=====================================
How to present faceted search results
=====================================

.. note::
    The API for sorting and faceting changed in Whoosh 1.5.

Overview
========

It is often very useful to present "faceted" search results to the user.
Faceting is dynamic clustering of search results into categories. The
categories let users view a slice of the total results based on the categories
they're interested in.

For example, if you are programming a shopping website, you might want to
display categories with the search results such as the manufacturers and price
ranges.

==================== =================
Manufacturer         Price
-------------------- -----------------
Apple (5)            $0 - $100 (2)
Sanyo (1)            $101 - $500 (10)          
Sony (2)             $501 - $1000 (1)
Toshiba (5)
==================== =================

You can let your users click the different facet values to only show results
in the given categories.

Another useful UI pattern is to show, say, the top 5 results for different
types of found documents, and let the user click to see more results from a
category they're interested in, similarly to how the Spotlight quick results
work on Mac OS X.

.. tip::
    Whoosh currently only supports **non-overlapping** categories. A document
    cannot belong to facets at the same time. (It is not an error if the facets
    overlap; each document will simply be sorted into one category arbitrarily.)

Faceting relies on field caches. See :doc:`fieldcaches` for information about
field caches.


Categorizing search results by field
====================================

When you use the :meth:`Searcher.search` method, add the `groups` keyword
argument to specify how to categorize the results::

    # Group by the value of the "tag" field
    results = searcher.search(my_query, groupedby=["tag"])
    
    # Retrieve the groups from the results object
    groups = results.groups("tag")

The ``groups()`` method simply returns a dictionary mapping category names
to lists of **document IDs**. The document IDs will be in their relative
order from the original results.

    {"small": [5, 1, 4, 8, 2], "medium": [3, 0, 6], "large": [9, 7]}

The last thing you need to know is how to translate document numbers into
something you can display. The ``Searcher`` object's ``stored_fields()``
method takes a document number and returns the document's stored fields as a
dictionary::

    for category_name in categories:
        print "Top 5 documents in the %s category" % category_name
        doclist = categories[category_name]
        for docnum, score in doclist[:5]:
            print "  ", searcher.stored_fields(docnum)
        if len(doclist) > 5:
            print "  (%s more)" % (len(doclist) - 5)
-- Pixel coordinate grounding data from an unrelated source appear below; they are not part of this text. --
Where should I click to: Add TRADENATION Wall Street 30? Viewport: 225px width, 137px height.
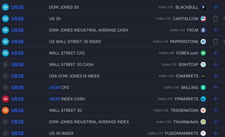(x=216, y=110)
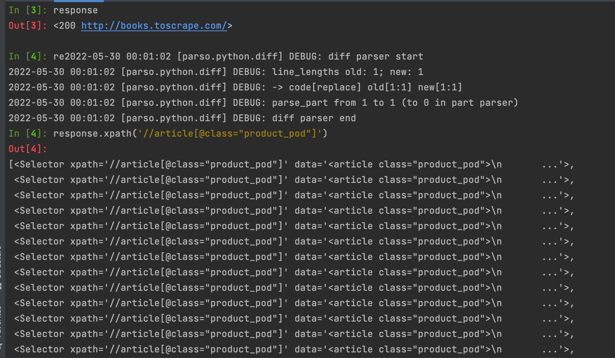Click the truncation ellipsis on first Selector row

click(550, 165)
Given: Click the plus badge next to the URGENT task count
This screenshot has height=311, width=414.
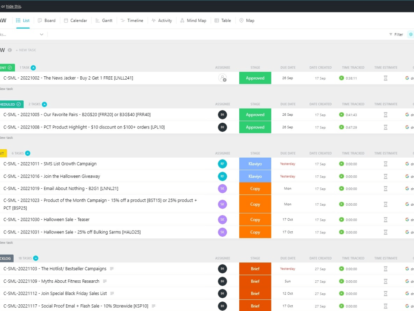Looking at the screenshot, I should pyautogui.click(x=33, y=67).
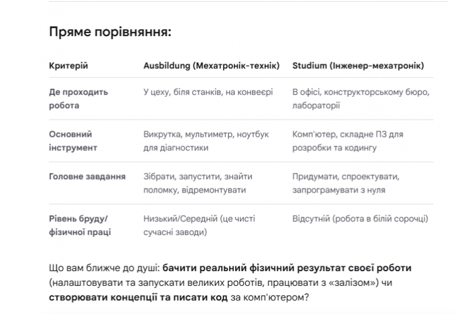Click the cell "Викрутка, мультиметр, ноутбук"

[206, 141]
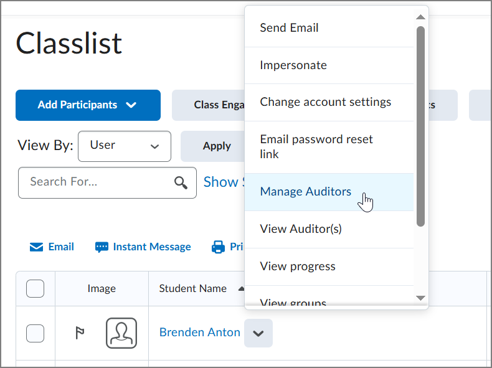Click the printer icon
The width and height of the screenshot is (492, 368).
click(218, 247)
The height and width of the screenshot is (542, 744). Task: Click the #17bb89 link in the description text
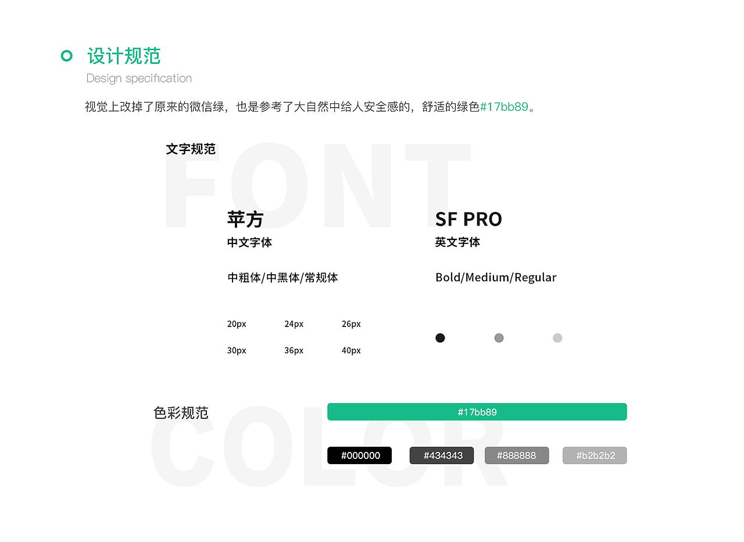pyautogui.click(x=503, y=107)
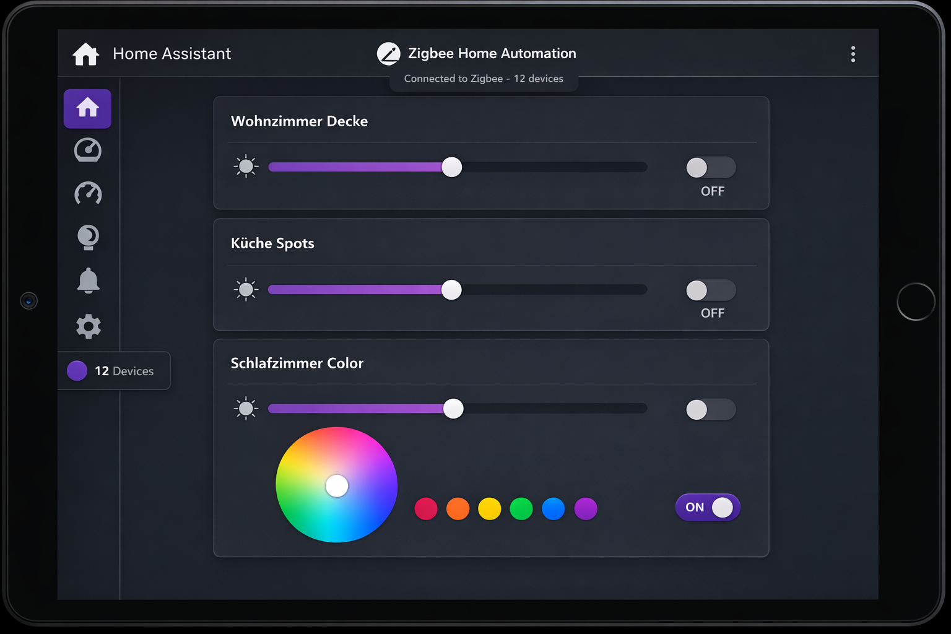Open the three-dot overflow menu

(x=853, y=54)
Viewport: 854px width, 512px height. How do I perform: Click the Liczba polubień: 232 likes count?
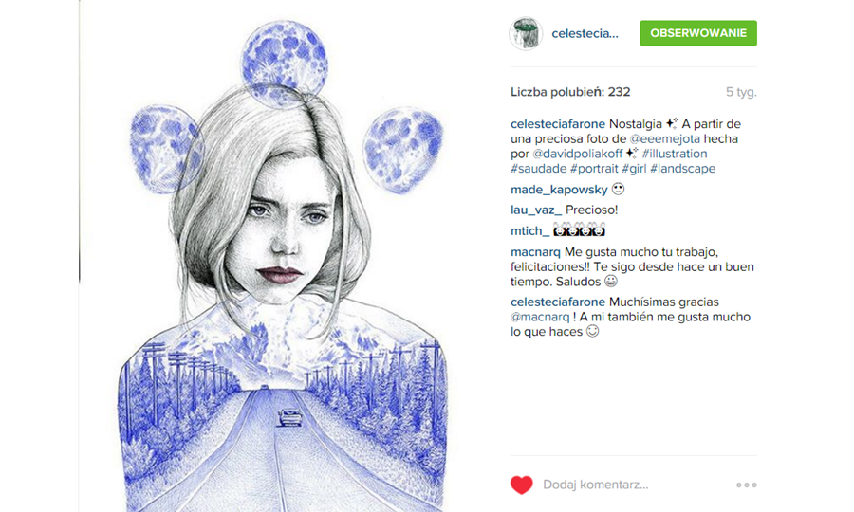pos(570,92)
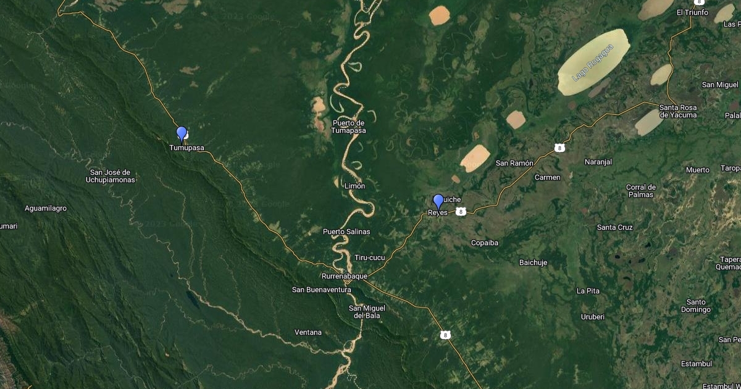Click the Baichuje place label
Image resolution: width=741 pixels, height=389 pixels.
point(533,262)
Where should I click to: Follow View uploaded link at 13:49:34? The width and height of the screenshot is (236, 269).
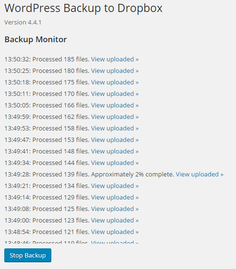pyautogui.click(x=115, y=163)
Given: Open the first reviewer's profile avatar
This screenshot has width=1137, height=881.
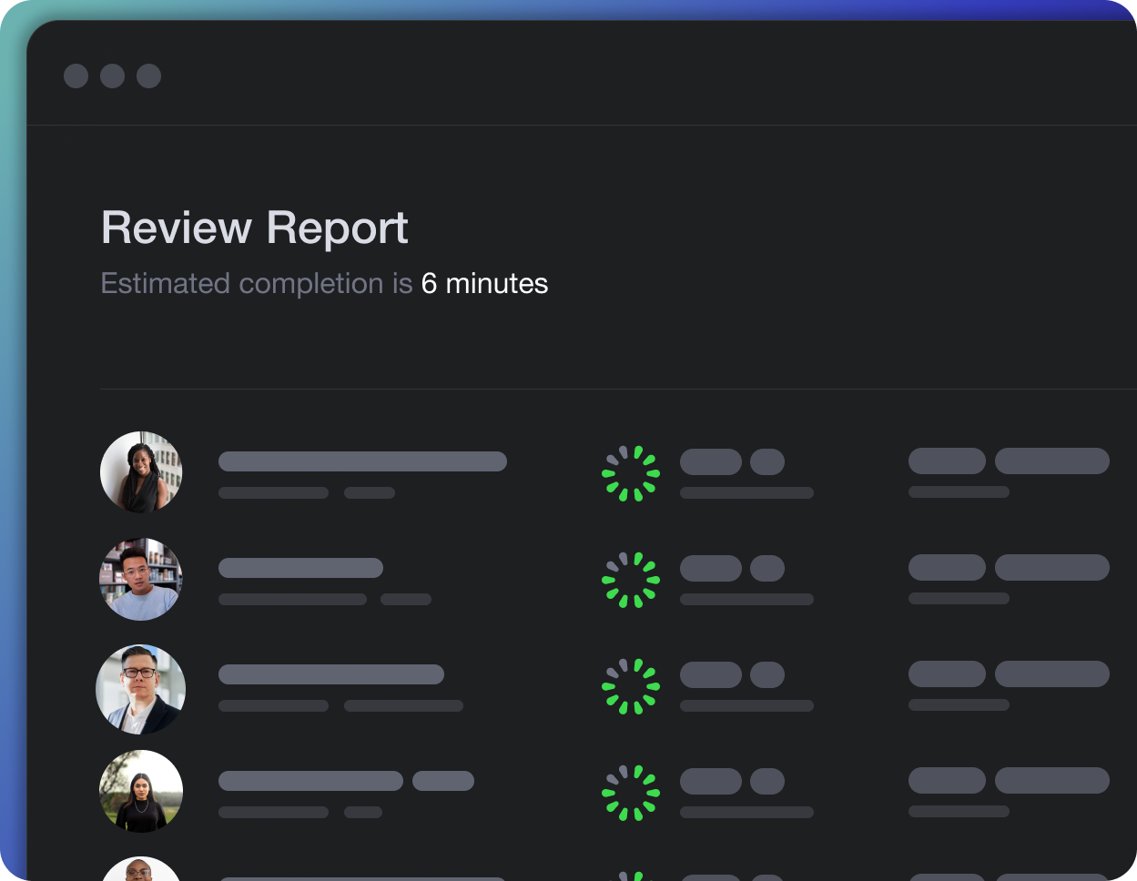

You can use the categories dictionary and ``stored_fields()`` to display the
categories and results any way you want in your application.


Getting multiple categorizations of results
===========================================

To generate multiple groupings, you can name multiple fields in the list you
pass to the `groups` keyword::

    # Generate separate groupings for the "tag" and "size" fields
    results = searcher.search(my_query, groupedby=["tag", "size"])
    
    # Get the groupings by "tag"
    tag_groups = results.groups("tag")
    
    # Get the groupings by "size"
    size_groups = results.groups("size")


Categorizing by multiple fields
===============================

To group results by the *combined values of multiple fields*, use a tuple of
field names instead of a field name. For example, if you have two fields named
``tag`` and ``size``, you could group the results by all combinations of the
``tag`` and ``size`` field, such as ``('tag1', 'small')``,
``('tag2', 'small')``, ``('tag1', 'medium')``, and so on::

    # Generate a grouping from the combination of the "tag" and "size" fields
    results = searcher.search(my_query, groupedby=[("tag", "size")])
    
    groups = results.groups(("tag", "size"))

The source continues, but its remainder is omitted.